▶ Problem
Repeat exactly the lines that begin at the one containing "This screenshot has width=1402, height=840." and end at the final line of the records; include no pictures and nothing else.

________

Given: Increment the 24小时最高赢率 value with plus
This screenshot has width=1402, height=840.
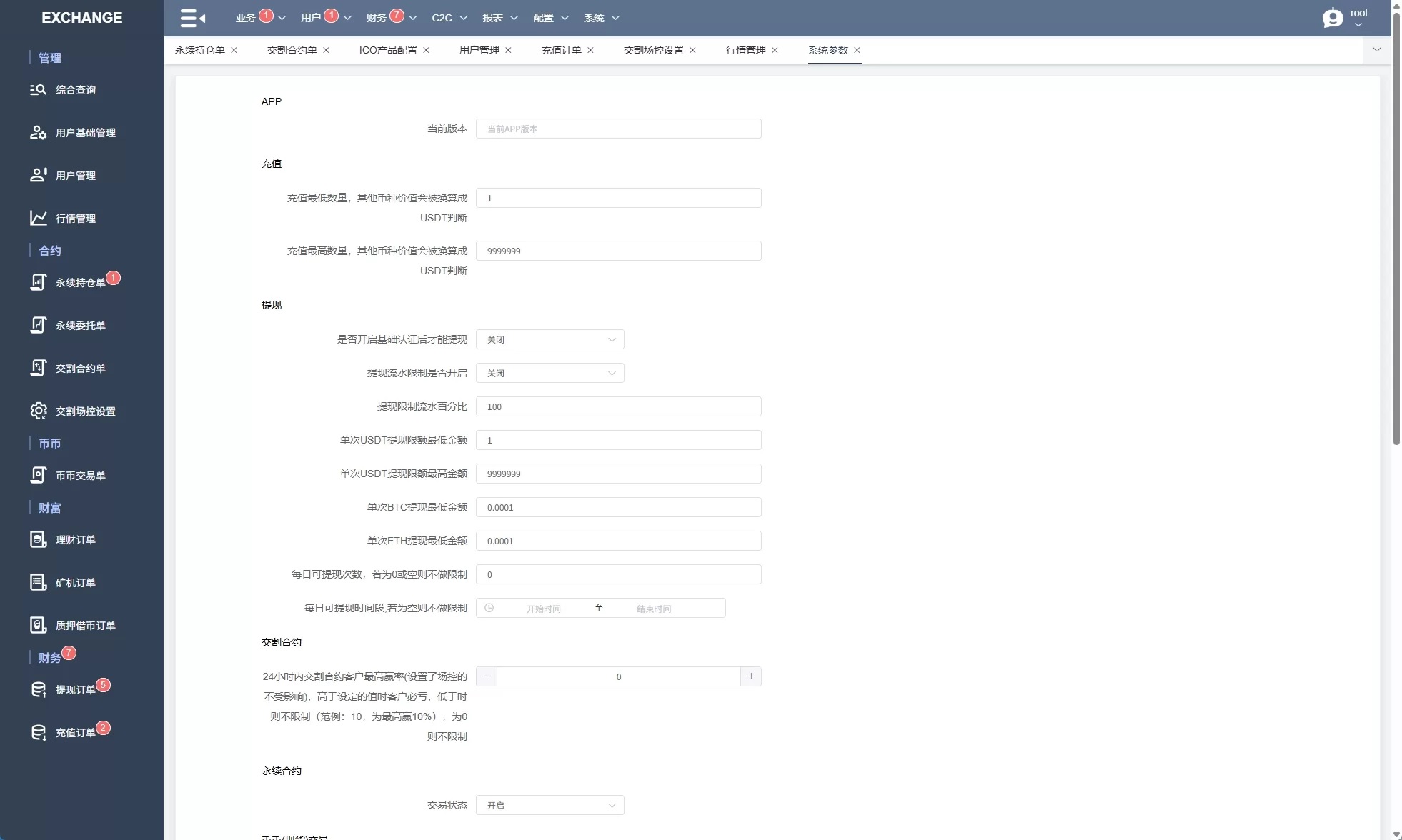Looking at the screenshot, I should (751, 676).
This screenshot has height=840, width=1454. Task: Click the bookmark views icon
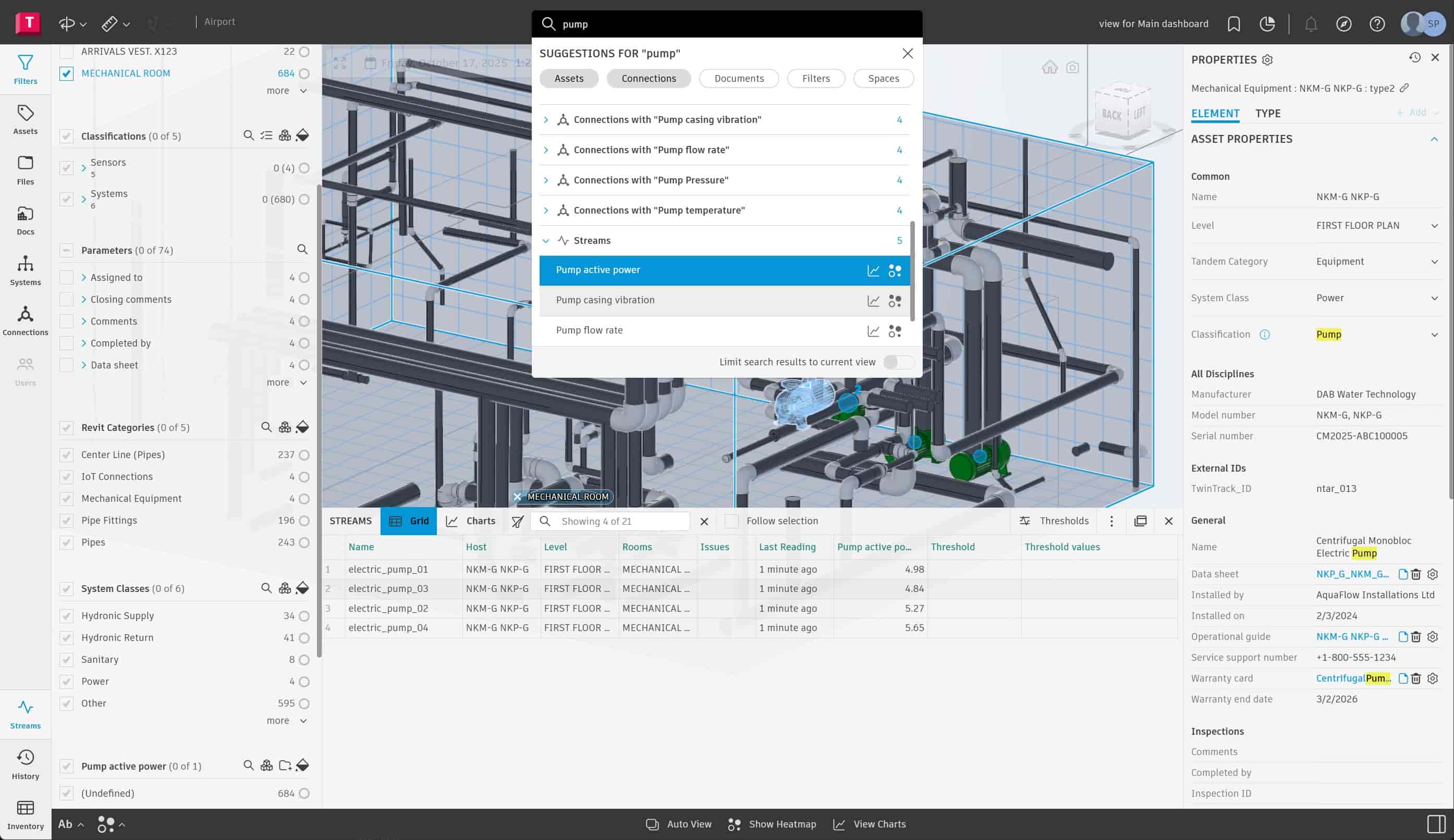1233,23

________

▶ Answer to the exercise
This screenshot has width=1402, height=840.
Looking at the screenshot, I should (751, 676).
This screenshot has height=840, width=1454. Task: Click the bookmark views icon
1233,23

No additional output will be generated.